[[ Given data, beginning ]]
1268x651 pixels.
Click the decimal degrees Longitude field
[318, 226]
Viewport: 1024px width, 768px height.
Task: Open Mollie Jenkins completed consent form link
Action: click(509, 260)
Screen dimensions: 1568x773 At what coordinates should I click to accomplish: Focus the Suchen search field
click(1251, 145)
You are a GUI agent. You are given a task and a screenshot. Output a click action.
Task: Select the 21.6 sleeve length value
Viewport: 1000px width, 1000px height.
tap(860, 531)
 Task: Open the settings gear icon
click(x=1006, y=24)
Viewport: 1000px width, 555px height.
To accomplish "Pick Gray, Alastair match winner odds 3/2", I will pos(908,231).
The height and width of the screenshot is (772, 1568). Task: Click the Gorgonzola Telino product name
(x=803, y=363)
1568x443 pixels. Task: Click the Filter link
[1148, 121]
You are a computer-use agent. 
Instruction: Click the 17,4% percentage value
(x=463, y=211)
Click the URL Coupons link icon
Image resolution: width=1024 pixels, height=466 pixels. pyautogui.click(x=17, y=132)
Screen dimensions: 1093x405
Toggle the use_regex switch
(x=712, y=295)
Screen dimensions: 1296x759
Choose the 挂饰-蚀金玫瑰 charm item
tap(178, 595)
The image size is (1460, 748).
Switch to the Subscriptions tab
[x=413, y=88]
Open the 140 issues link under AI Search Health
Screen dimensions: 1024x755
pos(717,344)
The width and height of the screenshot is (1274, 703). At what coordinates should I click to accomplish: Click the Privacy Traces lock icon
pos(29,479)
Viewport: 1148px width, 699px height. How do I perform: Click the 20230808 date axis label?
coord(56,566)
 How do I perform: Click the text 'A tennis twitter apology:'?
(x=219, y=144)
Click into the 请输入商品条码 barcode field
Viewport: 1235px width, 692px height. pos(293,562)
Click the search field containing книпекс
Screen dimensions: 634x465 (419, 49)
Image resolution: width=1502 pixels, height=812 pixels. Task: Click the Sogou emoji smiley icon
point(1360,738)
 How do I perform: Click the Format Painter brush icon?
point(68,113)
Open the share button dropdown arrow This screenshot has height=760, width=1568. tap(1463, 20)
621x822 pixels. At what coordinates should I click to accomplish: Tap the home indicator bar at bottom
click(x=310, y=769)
[[ Given data, end ]]
Copy the listing above out again in its entirety, exactly as written.

Answer section ▸
1268x651 pixels.
Click the decimal degrees Longitude field
[318, 226]
Viewport: 1024px width, 768px height.
Task: Open Mollie Jenkins completed consent form link
Action: click(509, 260)
Screen dimensions: 1568x773 At what coordinates should I click to accomplish: Focus the Suchen search field
click(1251, 145)
You are a GUI agent. You are given a task and a screenshot. Output a click action.
Task: Select the 21.6 sleeve length value
Viewport: 1000px width, 1000px height.
tap(860, 531)
 Task: Open the settings gear icon
click(x=1006, y=24)
Viewport: 1000px width, 555px height.
To accomplish "Pick Gray, Alastair match winner odds 3/2", I will pos(908,231).
The height and width of the screenshot is (772, 1568). Task: Click the Gorgonzola Telino product name
(x=803, y=363)
1568x443 pixels. Task: Click the Filter link
[1148, 121]
You are a computer-use agent. 
Instruction: Click the 17,4% percentage value
(x=463, y=211)
Click the URL Coupons link icon
Image resolution: width=1024 pixels, height=466 pixels. pyautogui.click(x=17, y=132)
Screen dimensions: 1093x405
Toggle the use_regex switch
(x=712, y=295)
Screen dimensions: 1296x759
Choose the 挂饰-蚀金玫瑰 charm item
tap(178, 595)
The image size is (1460, 748).
Switch to the Subscriptions tab
[x=413, y=88]
Open the 140 issues link under AI Search Health
Screen dimensions: 1024x755
pos(717,344)
The width and height of the screenshot is (1274, 703). At what coordinates should I click to accomplish: Click the Privacy Traces lock icon
pos(29,479)
Viewport: 1148px width, 699px height. How do I perform: Click the 20230808 date axis label?
coord(56,566)
 How do I perform: Click the text 'A tennis twitter apology:'?
(x=219, y=144)
Click into the 请输入商品条码 barcode field
Viewport: 1235px width, 692px height. pos(293,562)
Click the search field containing книпекс
Screen dimensions: 634x465 (419, 49)
Image resolution: width=1502 pixels, height=812 pixels. Task: Click the Sogou emoji smiley icon
point(1360,738)
 How do I perform: Click the Format Painter brush icon?
point(68,113)
Open the share button dropdown arrow This screenshot has height=760, width=1568. tap(1463, 20)
621x822 pixels. At what coordinates should I click to accomplish: Tap the home indicator bar at bottom
click(x=310, y=769)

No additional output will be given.